Silva PD, Perkins HE
Gundersen Clinic, 1836 South Avenue, La Crosse, WI 54601.
J Am Assoc Gynecol Laparosc. 1994 Aug;1(4, Part 2):S33-4. doi: 10.1016/s1074-3804(05)80978-8.
In a previous study of outpatient reversal of tubal sterilization by a combined approach of laparoscopy and minilaparotomy, postoperative intrauterine pregnancy rates were 71%, and total costs were 40% lower than for those women undergoing anastomosis by a traditional laparotomy. However, the technique, which involved exteriorization of the uterus and adnexa, could not be easily applied when difficult cases with little remaining oviduct were encountered. With a modification of technique and the addition of a new retractor, it became feasible to consider more difficult cases for minilaparotomy outpatient reversal of sterilization. We prospectively studied 11 such patients with weight < IBW + 30% and < 4 cm of operable oviduct for technical feasibility, cost, complication rates, and reproductive outcome. A vaginal pack was used to elevate the uterus and a Babcock clamp was used to bring the fundus toward the incision by traction on the round ligament. A small self-retaining retractor designed for back surgery (Cloward retractor) was used for the abdominal wall. With the aid of an operating microscope a two-layer anastomosis was performed with 7-0 and 9-0 polydiaxone sutures. In all cases minilaparotomy reversal of tubal sterilization could be performed without prolonged technical difficulty. The mean age of the patients was 34.1 years (range 25-41 years) and operating time 110 minutes (87-158 min). There were no intraoperative or perioperative complications during the same day hospitalization. The mean time of follow-up was 16.7 months. Postoperatively, five women had ongoing or delivered pregnancies (45%) and one woman had two ectopic pregnancies. This study demonstrated a method for outpatient reversal of extensive tubal sterilization which was technically feasible in the 11 attempted patients. Based on the preliminary data from this study we encourage patients who have had extensive tubal sterilization procedures to consider both outpatient, minilaparotomy anastomosis and IVF as reasonable alternatives.

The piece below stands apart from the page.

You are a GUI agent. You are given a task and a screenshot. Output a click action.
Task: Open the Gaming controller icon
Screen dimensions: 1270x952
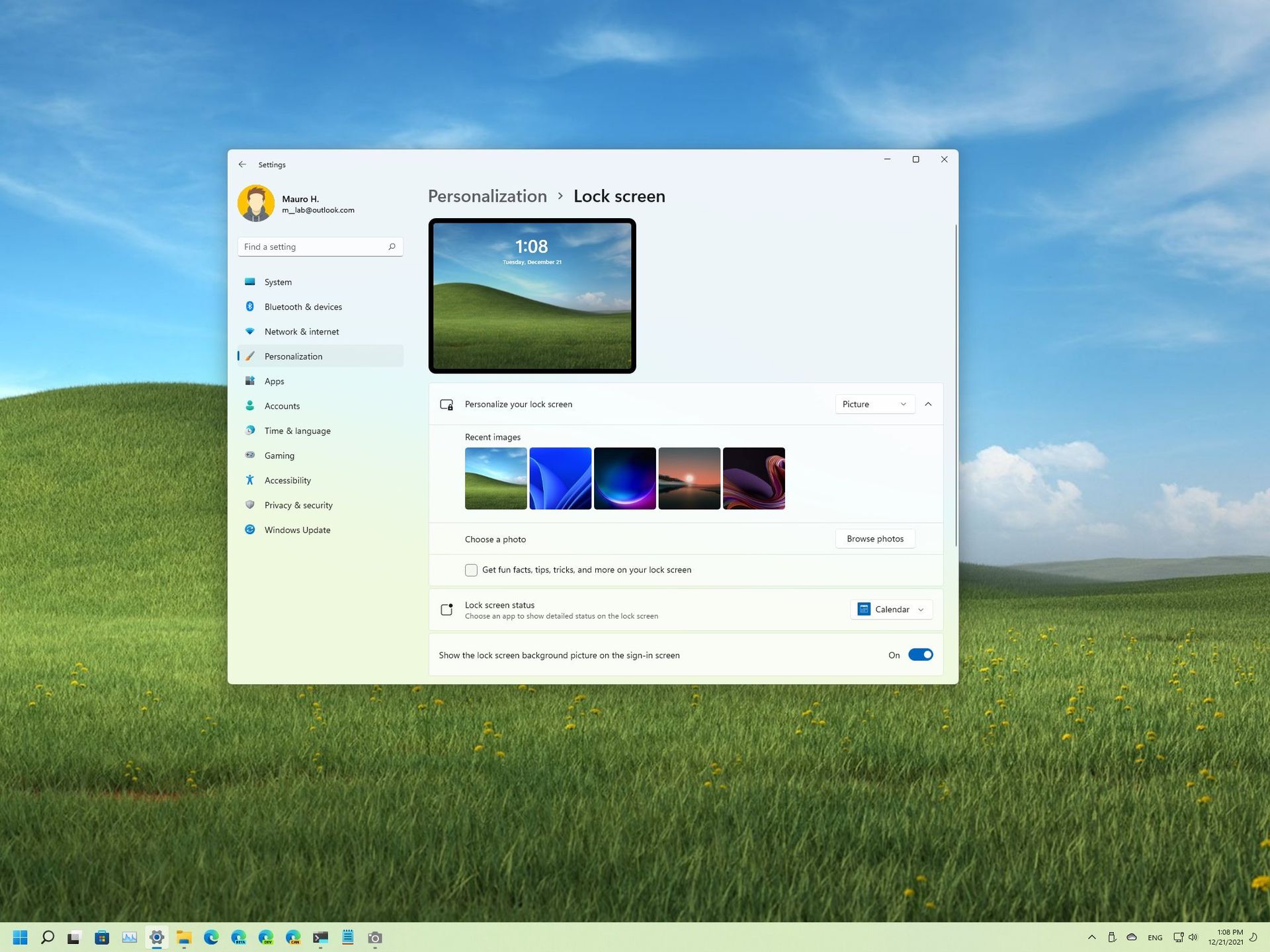[x=250, y=455]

在先前一项关于通过腹腔镜检查和小切口剖腹术联合方法进行输卵管绝育术门诊逆转的研究中,术后宫内妊娠率为71%,总成本比接受传统剖腹吻合术的女性低40%。然而,该技术涉及子宫和附件的外置,当遇到剩余输卵管很少的困难病例时,不容易应用。通过技术改进并增加一种新的牵开器,对于小切口剖腹术门诊输卵管绝育术逆转而言,考虑更困难的病例变得可行。我们前瞻性地研究了11例体重<理想体重+30%且可操作输卵管<4厘米的此类患者,以评估技术可行性、成本、并发症发生率和生殖结局。使用阴道填塞物抬高子宫,通过牵拉圆韧带使用巴布科克钳将子宫底拉向切口。一种为背部手术设计的小型自动牵开器(克洛德牵开器)用于腹壁。在手术显微镜的辅助下,用7-0和9-0聚二氧杂环己酮缝线进行两层吻合。在所有病例中,小切口剖腹术输卵管绝育术逆转均能顺利进行,未出现长时间的技术难题。患者的平均年龄为34.1岁(范围25 - 41岁),手术时间为110分钟(87 - 158分钟)。在当日住院期间未出现术中或围手术期并发症。平均随访时间为16.7个月。术后,5名女性有持续妊娠或分娩(45%),1名女性有两次异位妊娠。本研究展示了一种用于广泛输卵管绝育术门诊逆转的方法,在11例受试患者中技术上是可行的。基于本研究的初步数据,我们鼓励接受过广泛输卵管绝育术的患者将门诊小切口剖腹吻合术和体外受精均视为合理的替代方案。